*** Begin section ***

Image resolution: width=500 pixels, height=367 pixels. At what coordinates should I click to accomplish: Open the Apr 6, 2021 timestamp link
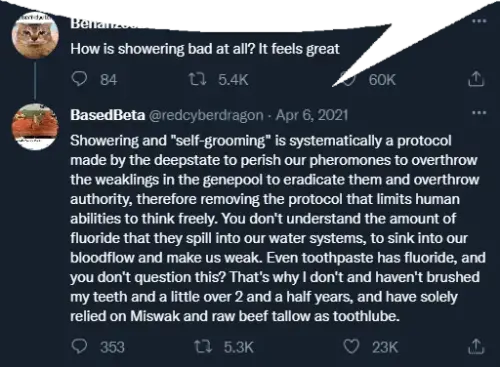(x=312, y=115)
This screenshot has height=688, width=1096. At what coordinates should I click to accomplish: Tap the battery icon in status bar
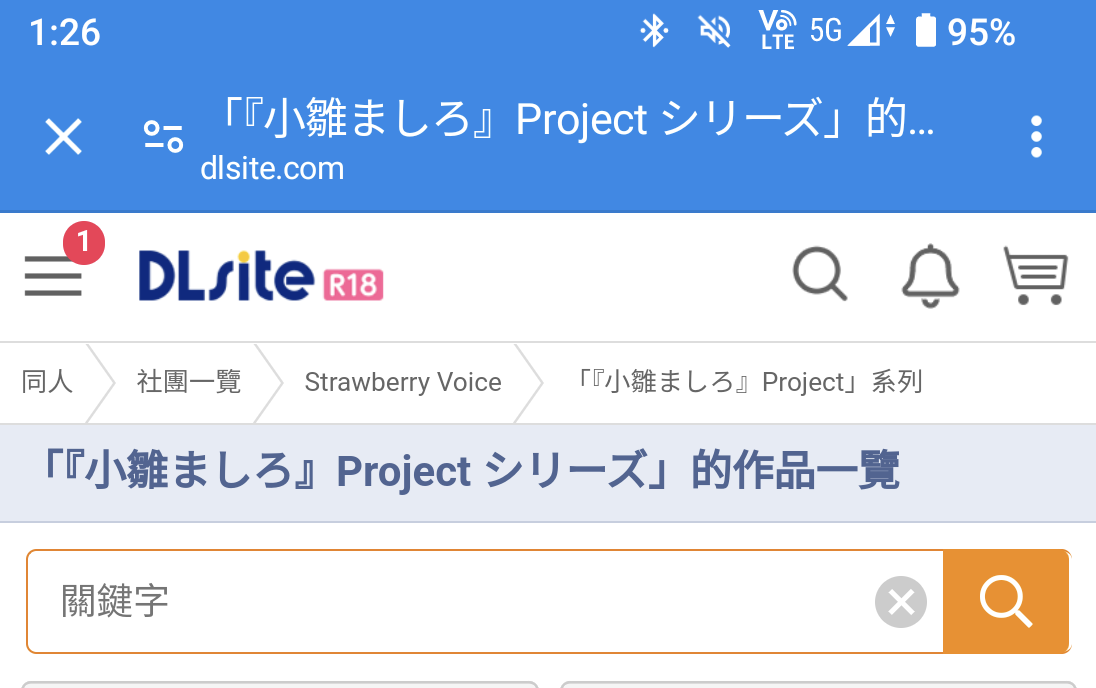925,32
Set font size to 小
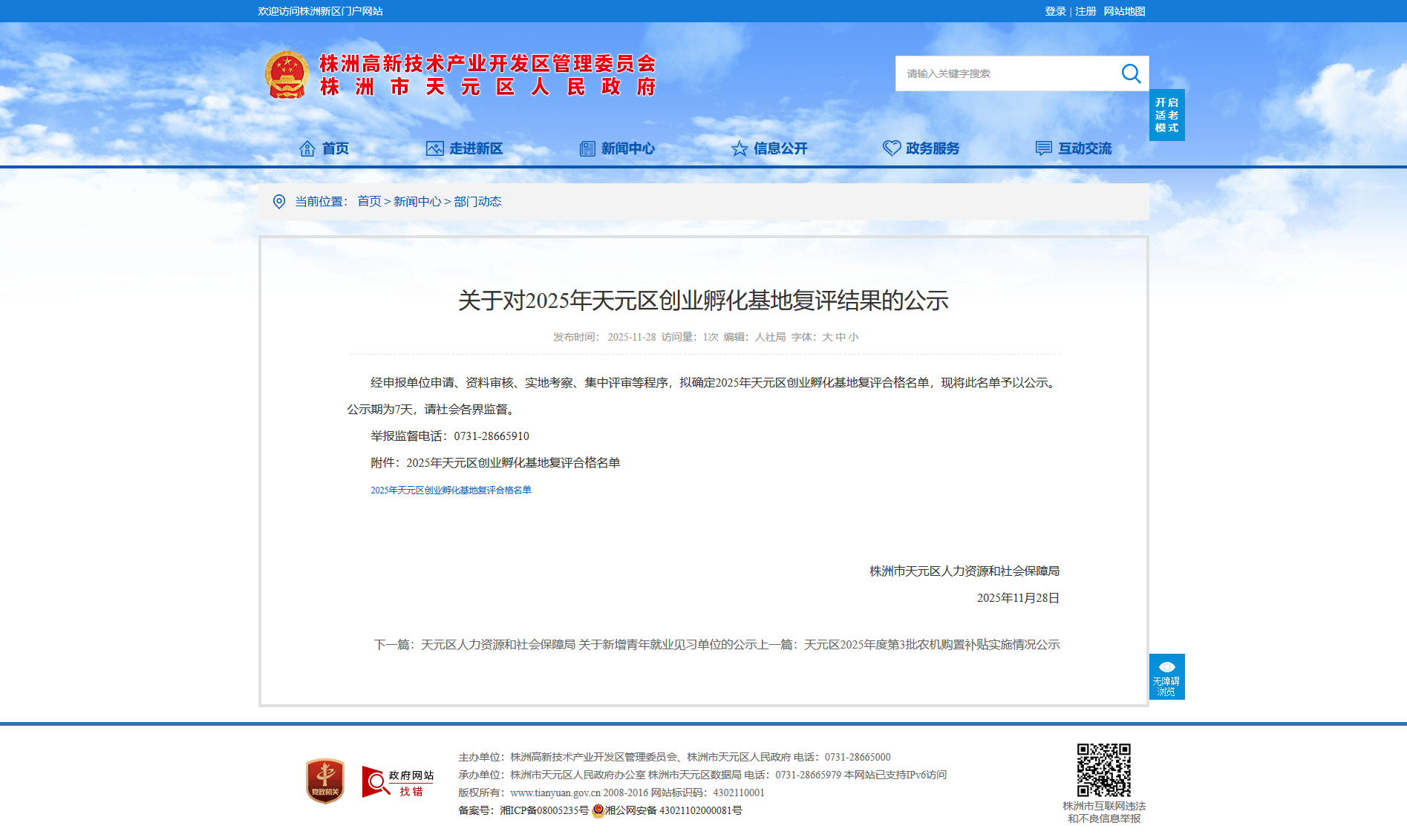The width and height of the screenshot is (1407, 840). click(854, 337)
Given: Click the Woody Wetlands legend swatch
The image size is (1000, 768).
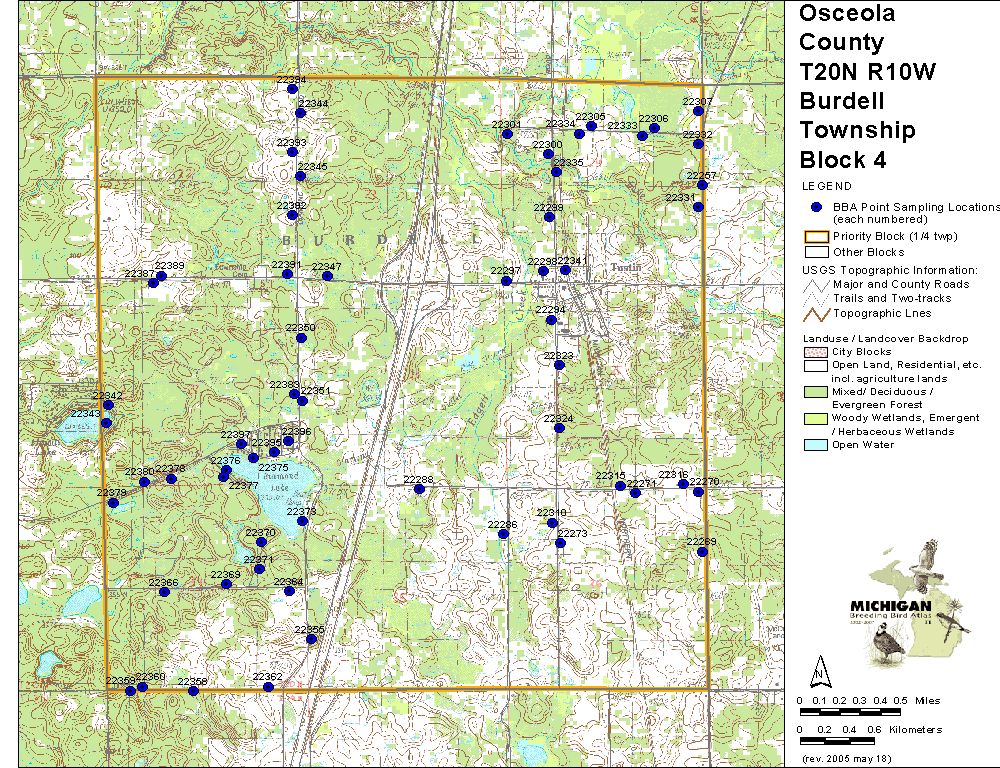Looking at the screenshot, I should [x=816, y=418].
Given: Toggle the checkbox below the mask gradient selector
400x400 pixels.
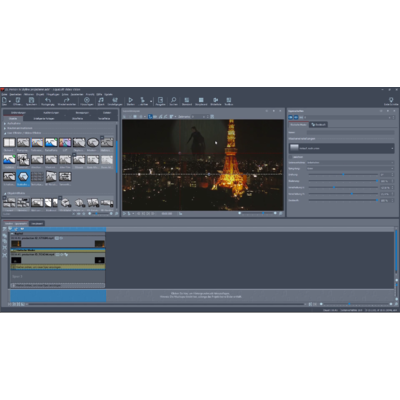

*** End section ***

Task goal
In the entries above, find the line that contains "This screenshot has" and the line that contains "Given: Click the Woody Wetlands legend swatch". Reproduce exactly those two lines and every line between them, but not the pictures.

Response
This screenshot has height=688, width=1096. At what coordinates should I click to accomplish: Tap the battery icon in status bar
925,32
Set font size to 小
The width and height of the screenshot is (1407, 840). click(854, 337)
Given: Click the Woody Wetlands legend swatch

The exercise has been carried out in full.